John Curtis Forms a New Institution: UW's Plant Ecology Laboratory
How does a young scholar grow from a youthful focus on orchid seed physiology to documenting the vegetation of Wisconsin? John Curtis did just that, so we should look at how it happened. As a young man growing up in southeastern Wisconsin (see Burgess 1993 for a full biography), John Curtis was fascinated by the unique beauty and remarkable habitat requirements of the many orchids growing in Wisconsin's kettle moraine country. Over the next 15 years he took steps that led to the Plant Ecology Laboratory as a sustainable institution.

An early photo of John Curtis
With a strong problem-solving bent, Curtis wanted to grow and hybridize orchids horticulturally, but knew that their reproductive physiology would have to be worked out carefully for each species. Accordingly, his undergraduate work at Carroll College, and his doctoral studies at the University of Wisconsin focused on the physiology of orchid seeds and reproduction. His first university appointment was in 1937 as a plant physiologist at the University of Wisconsin in Madison (Burgess 1993). Forest Stearns and Grant Cottam came to Wisconsin in 1940 and 1941 for graduate work in botany, but at that time their advisor worked in plant physiology (see Cottam 1993).
Everything changed with the arrival of World War II. Cottam and Stearns were posted to the Pacific. John Curtis became the civilian research director of the Cryptostegia project in Haiti which had as a goal the mass production of latex from a fast-growing milkweed vine (after rubber plantations had been lost to the Japanese in Southeast Asia). The transformation of vegetation that was taking place in Haiti at the time made a huge impression on Curtis. Unique native species were being lost forever, especially the forest orchids, and introduced species were becoming dominants. The balance among species making up the natural communities there was seriously threatened (Curtis 1947).

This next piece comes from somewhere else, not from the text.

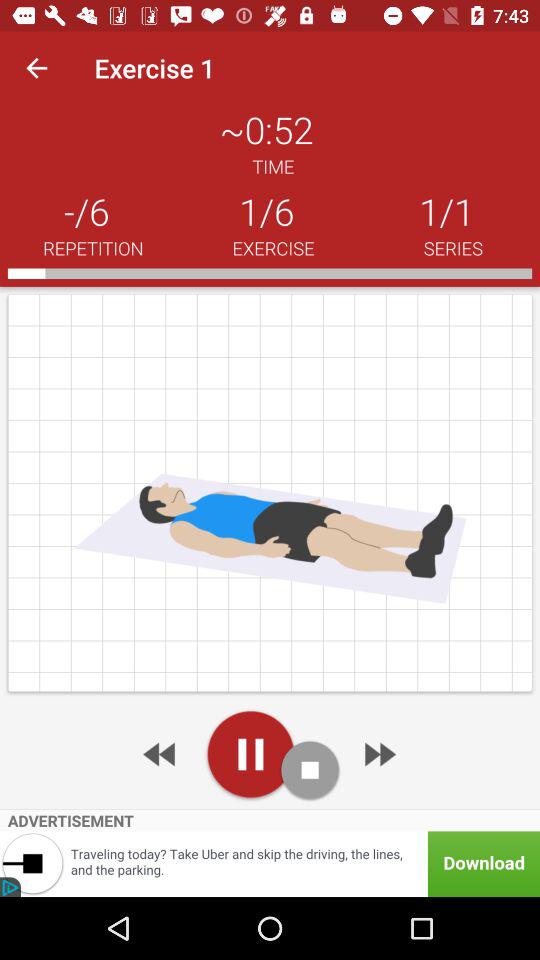
stop the playback (309, 769)
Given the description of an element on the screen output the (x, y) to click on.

When Curtis returned to Madison in 1946 he renewed relationships with many great scholars there and in the emerging field of plant ecology across the United States. Aldo Leopold was a thoughtful observer and writer about how biotic communities were organized, particularly those threatened by human activities such as land-use conversions and short-sighted wildlife management. Curtis who had seen serious land-use problems in Haiti came to share Leopold's (1949) broad concerns with how humans were degrading natural landscapes (Curtis 1956). He therefore turned his attention to how these forces were affecting the central United States. These new questions would require new knowledge, built from a very extensive new database.